The San Francisco gay community has its roots in the San Francisco Gold Rush when the emerging city was mostly young males. Newspapers of the day told of the exploits of the “Lavender Cowboys.” Military purges of homosexuals during WWII had a profound effect on making San Francisco a destination of gays. Those serving in the South Pacific were dismissed to the port of San Francisco and many opted to stay.
In 1938, the St. Francis hotel began the tradition of coin washing to prevent ladies’ white gloves from getting soiled. The practice of operating world’s only silver coin cleaning operation has continued as a special amenity for its guests. Periodically, the change is collected, washed and polished in a silver-burnishing machine, rinsed off and dried under hot lights, then carried back to the front desk. Today, taxi drivers and cashiers in San Francisco know that if they receive mint-clean money, it’s probably from the St. Francis.

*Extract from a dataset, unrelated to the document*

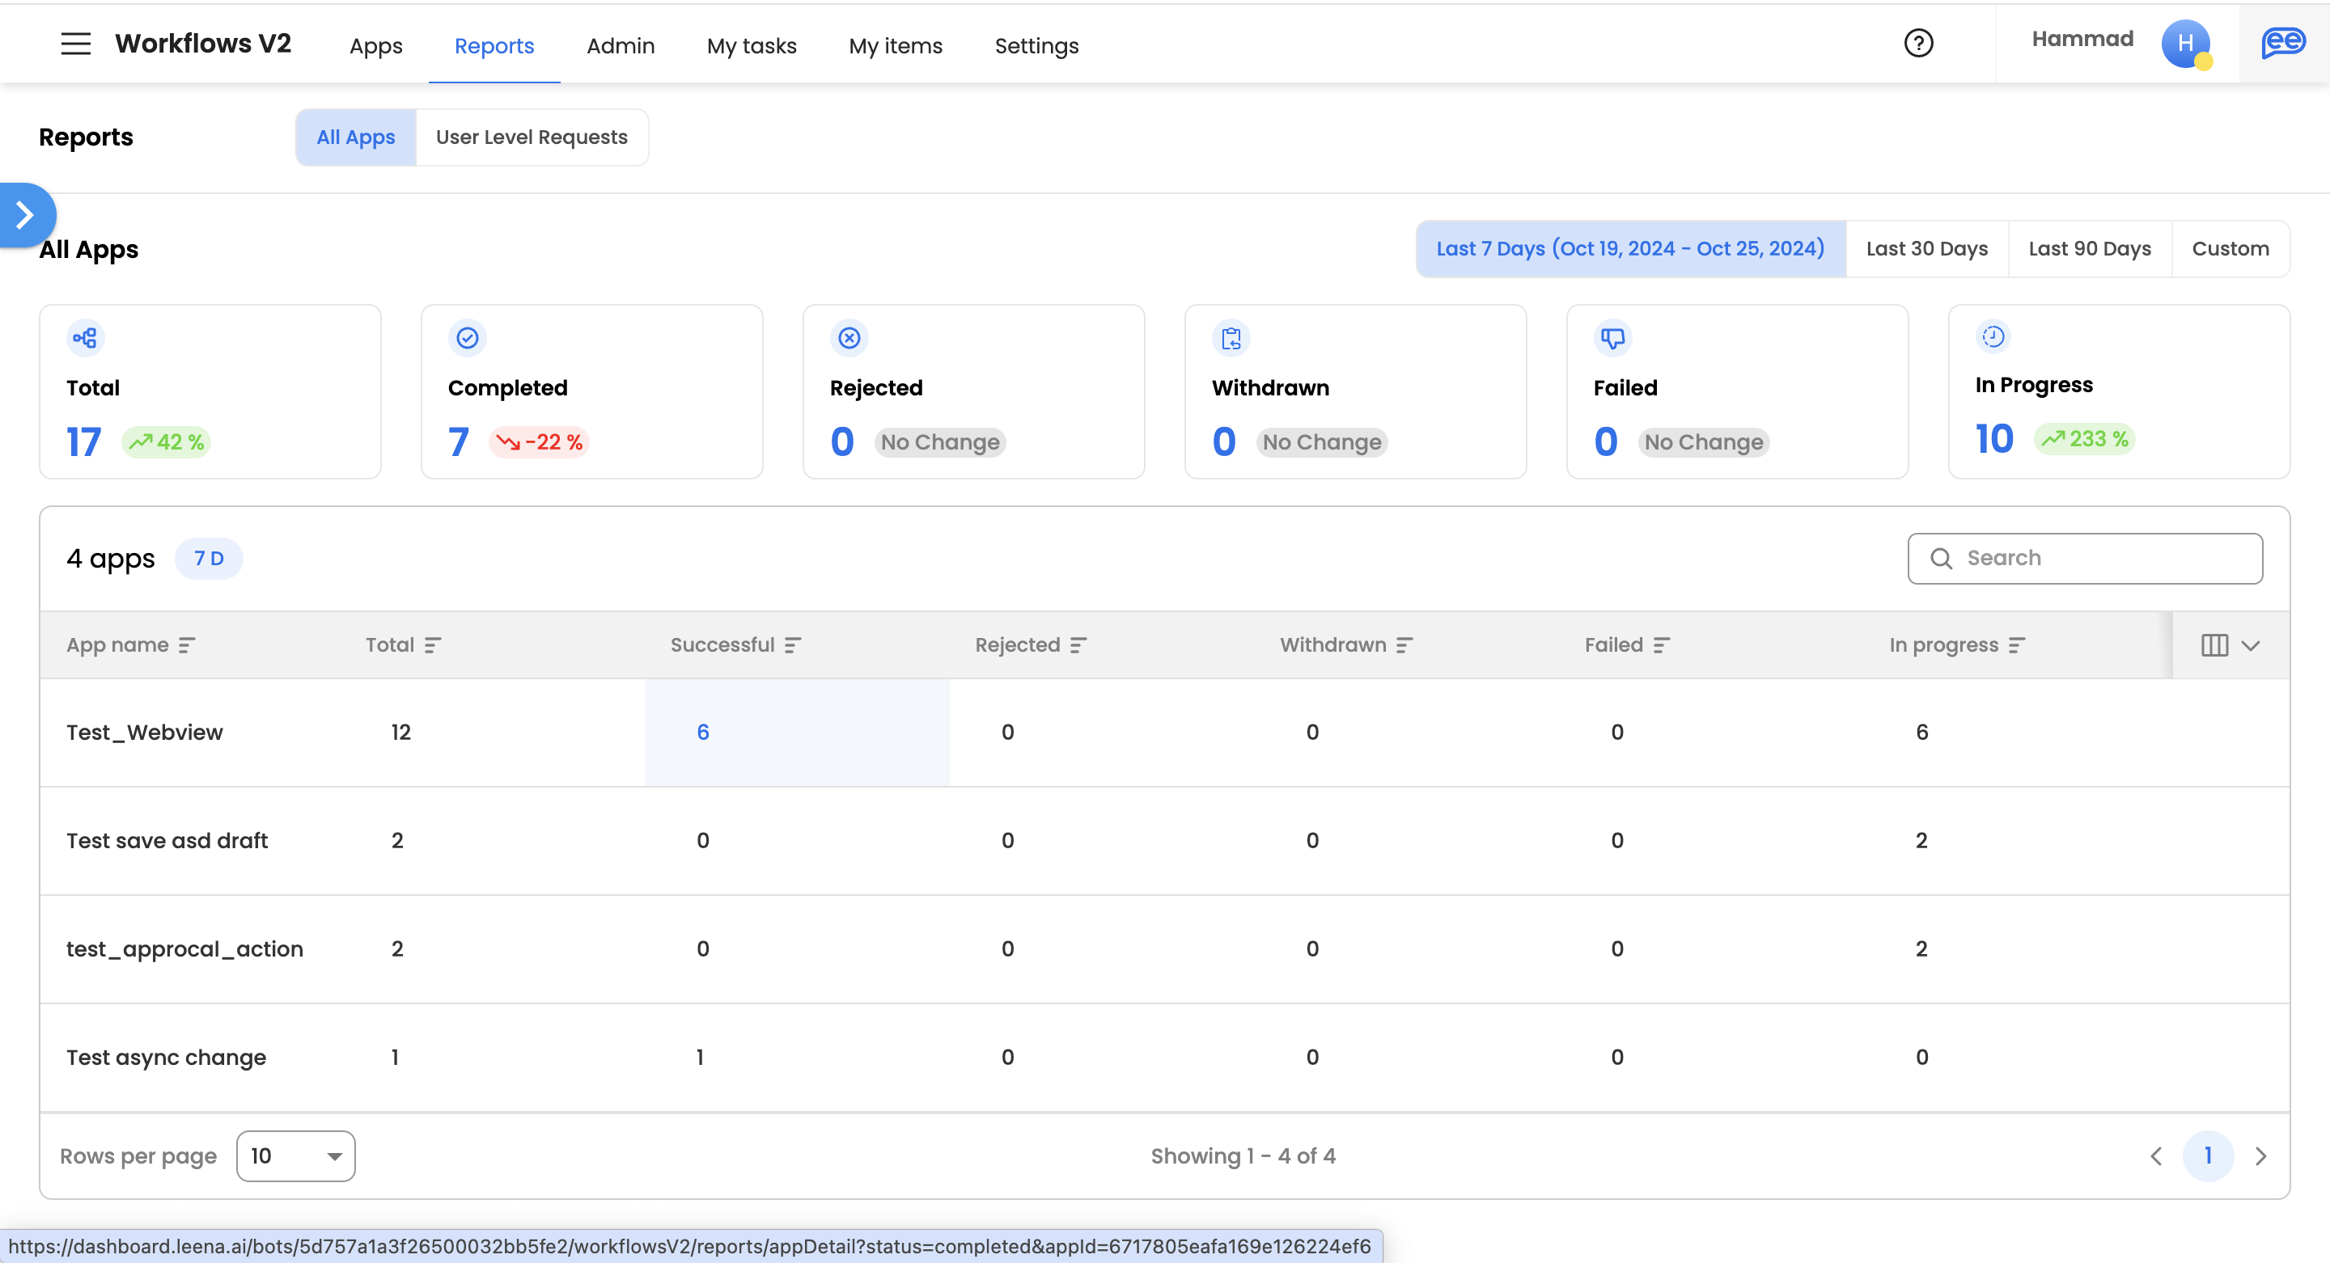Open Test_Webview successful count link

point(703,732)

Back in the Barbary Coast days, Maiden Lane, just off Union Square, was a violent, hellish red light district that reported a murder a week. Then the 1906 earthquake and fire burned down all the bordellos and the lane was redeveloped with small, charming shops. until 1906. Today it is lined with elegant boutiques. Best known is 140 Maiden Lane, the only building in San Francisco designed by Frank Lloyd Wright. Like Wright’s Guggenheim Museum in New York, the building has a spiral ramp and skylights.
San Francisco has a love/hate relationship with Vaillancort Fountain in the Justin Herman Plaza opposite the Ferry Building. When it was built beneath the raised Embarcadero freeway, its blocky framework and splashing water sounds complimented the concrete piers and traffic noise. Then the freeway was torn down and the jumble of 100 concrete tubes and boxes has been called “Stonehenge Unhinged” and likened to a deposit left by a dog with square bowels.